Intervista pubblicata nel’edizione di venerdì 15 maggio 2020 della Tessiner Zeitung
Soeben hat Norman Gobbi (Lega) das Amt des Tessiner Regierungspräsidenten übernommen.
Im Interview äussert er sich zur aktuellen Situation
Herr Gobbi, Sie übernehmen dieses Amt in einer für den Kanton Tessin besonders schwierigen Zeit. Nach fast zwei Monaten Lockdown befinden wir uns in der Phase der Wiederaufnahme vieler Aktivitäten, die obligatorischen Schulen sind teilweise wieder geöffnet worden. Mit welchem Bewusstsein gehen Sie diese Phase 2 an?
Im Bewusstsein, dass wir vor einer sehr schwierigen Aufgabe stehen, weil die Situation wirklich aussergewöhnlich ist. Die politische Klasse – von der Regierung bis zum Parlament, von der Tessiner Deputation in Bern bis zu den Gemeinden – ist aufgerufen, kohärent zu handeln, auf der Suche nach dem Gemeinwohl. Der Zusammenhalt und das Verantwortungsgefühl, die sich in der akuten Phase der Krise bewährt haben, muss auch diese zweite Phase bestimmen. Dies ist mein Wunsch.
Stimmt es, dass Sie einen langsameren Neustart vorgezogen hätten?
Der von den Bundesbehörden vorgesehene Zeitplan sah eine stufenweise Öffnung für diverse Branchen vor. Dies hätte eine genauere Analyse ermöglicht, welche Öffnungen welche Konsequenzen haben, wie auch der Kantonsarzt Giorgio Merlani betonte. Daher hoffe ich, dass die von Bern gewünschte Beschleunigung keine negativen Folgen für das Tessin haben wird, das eine dramatischere Situation erlebt hat als viele andere Schweizer
Kantone.
Viele kleine Geschäftsleute quälen grosse Sorgen, befürchten einen Konkurs, einige Gastrobetriebe werden nicht mehr öffnen. Welche Zukunft sehen Sie für die Wirtschaft im Tessin?

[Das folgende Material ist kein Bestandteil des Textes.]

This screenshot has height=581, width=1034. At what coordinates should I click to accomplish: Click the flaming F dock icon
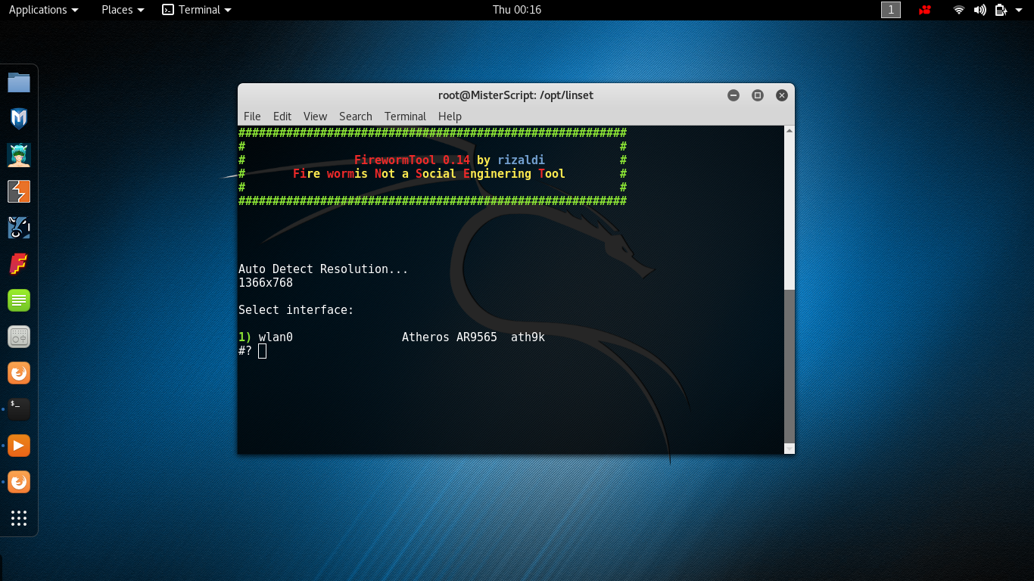(18, 263)
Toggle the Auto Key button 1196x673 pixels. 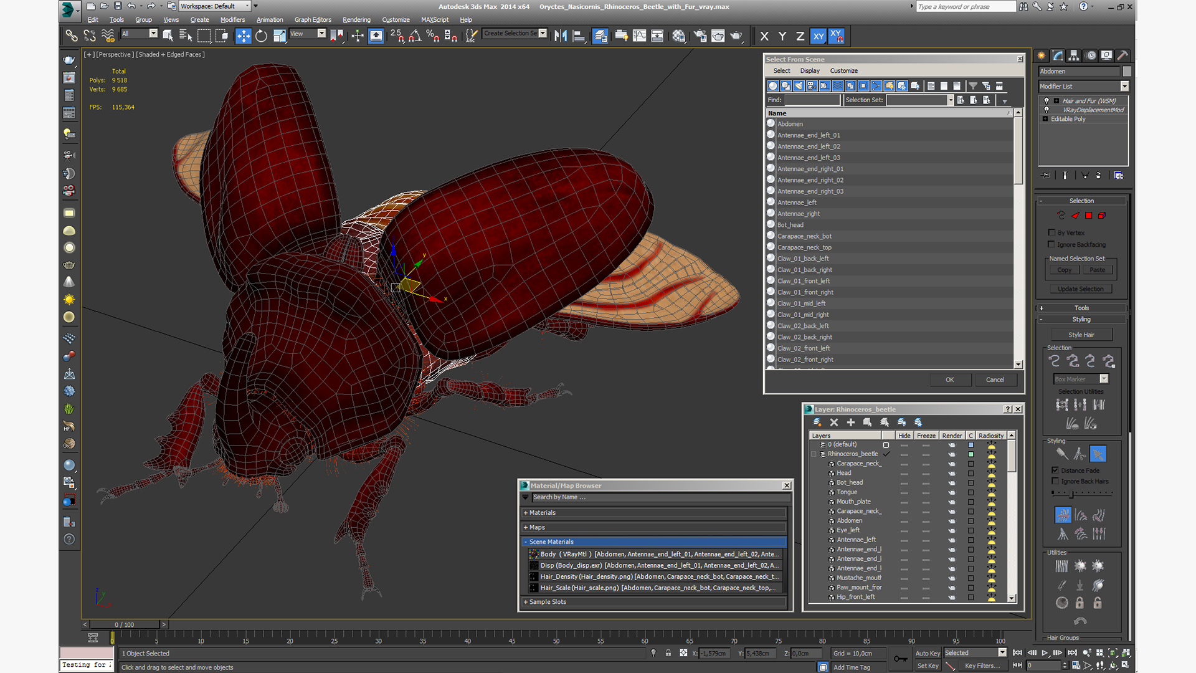tap(927, 653)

In Bezug auf das Gaststättengewerbe befürchte ich, dass einige Betriebe wohl definitiv schliessen werden. Der Tourismus, eine der Schlüsselbranchen unserer Wirtschaft, wird unter dieser Situation stark leiden. Ganz allgemein: Wir müssen wichtige Massnahmen zur Unterstützung unserer Wirtschaft ergreifen; diese muss aber auch Eigeninitiative zeigen. Ich kann die Zukunft nicht vorhersehen. Jeder ist aufgerufen, seinen Beitrag zu leisten. Wir müssen auch den nationalen und internationalen Kontext berücksichtigen und vielleicht Produkte, die den Binnenhandel befriedigen, wiederentdecken und aufwerten.
Ein Blick zurück auf die akute Phase: Das Einkaufsverbot für über 65-Jährige wurde sehr kontrovers diskutiert. Diese Massnahme musste zurückge-nommen werden, auch weil sie mit dem übergeordneten Bundesrecht unvereinbar war. War dieses Verbot ein Fehler?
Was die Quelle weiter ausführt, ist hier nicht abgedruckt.